The top marginal tax rate applicable to estate and
gifts has decreased from 47 percent in 2005 to 46
percent in 2006, and will remain at 45 percent for
2007, 2008, and 2009.
The estate tax has been repealed for 2010 and the
highest gift tax rate will be decreased to 35 percent
for 2010. The changes to the applicable exclusion
amounts are discussed later in this publication.
The provisions for these changes are currently set
to expire for estates of decedents dying and gifts
made after December 31, 2010.
Introduction
If you give someone money or property during your life,
you may be subject to federal gift tax. The money and
property you own when you die (your estate) may be
subject to federal estate tax. The purpose of this publica-
tion is to give you a general understanding of when these
taxes apply and when they do not. It explains how much
money or property you can give away during your lifetime
or leave to your heirs at your death before any tax will be
owed. Gifts you make during your life or bequests from
your estate can also be subject to an additional tax, the
generation-skipping transfer (GST) tax, if the gifts or
bequests are to a person, such as a grandchild, who is
more than one generation younger than you.
No tax owed. Most gifts are not subject to the gift tax
and most estates are not subject to the estate tax. For
example, there is usually no tax if you make a gift to your
spouse or to a charity or if your estate goes to your
spouse or to a charity at your death. If you make a gift to
someone else, the gift tax does not apply until the value
of the gifts you give that person exceeds the annual
exclusion for the year. See Annual exclusion under Gift
Tax, on page 4.
Even if tax applies to your gifts or your estate, it may
be eliminated by the unified credit, discussed later.

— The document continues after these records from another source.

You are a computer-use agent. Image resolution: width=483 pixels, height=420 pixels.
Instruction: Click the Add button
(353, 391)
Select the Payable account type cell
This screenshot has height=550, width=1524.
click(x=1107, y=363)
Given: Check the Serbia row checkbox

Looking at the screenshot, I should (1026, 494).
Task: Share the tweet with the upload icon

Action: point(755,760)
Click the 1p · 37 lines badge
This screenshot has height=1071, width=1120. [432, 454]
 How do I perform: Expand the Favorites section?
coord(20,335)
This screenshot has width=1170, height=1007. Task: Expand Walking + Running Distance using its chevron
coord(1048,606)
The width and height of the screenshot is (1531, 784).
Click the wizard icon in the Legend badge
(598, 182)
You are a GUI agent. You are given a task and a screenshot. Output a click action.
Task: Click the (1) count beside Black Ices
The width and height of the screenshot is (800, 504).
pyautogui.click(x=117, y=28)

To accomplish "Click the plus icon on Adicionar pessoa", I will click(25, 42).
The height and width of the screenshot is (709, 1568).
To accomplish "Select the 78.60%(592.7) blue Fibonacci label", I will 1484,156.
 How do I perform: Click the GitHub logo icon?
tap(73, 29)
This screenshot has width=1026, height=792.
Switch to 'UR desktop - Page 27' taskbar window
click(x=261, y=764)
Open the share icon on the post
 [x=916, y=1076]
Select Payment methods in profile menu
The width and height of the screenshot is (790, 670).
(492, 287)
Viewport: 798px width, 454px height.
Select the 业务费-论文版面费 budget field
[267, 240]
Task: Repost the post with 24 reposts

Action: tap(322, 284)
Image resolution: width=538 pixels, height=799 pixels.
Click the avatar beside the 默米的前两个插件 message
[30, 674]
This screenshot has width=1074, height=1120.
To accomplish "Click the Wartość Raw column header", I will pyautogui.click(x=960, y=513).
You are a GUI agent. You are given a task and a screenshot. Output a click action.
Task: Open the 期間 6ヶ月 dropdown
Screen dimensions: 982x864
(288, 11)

No return needed. Gift tax returns are filed annually.
However, you do not need to file a gift tax return unless
you give someone, other than your spouse, money or
property worth more than the annual exclusion (dis-
cussed on page 4) for that year. An estate tax return
generally will not be needed unless the estate is worth
more than the applicable exclusion amount for the year
of death. This amount is shown in the table under Unified
Credit (Applicable Exclusion Amount), on page 4.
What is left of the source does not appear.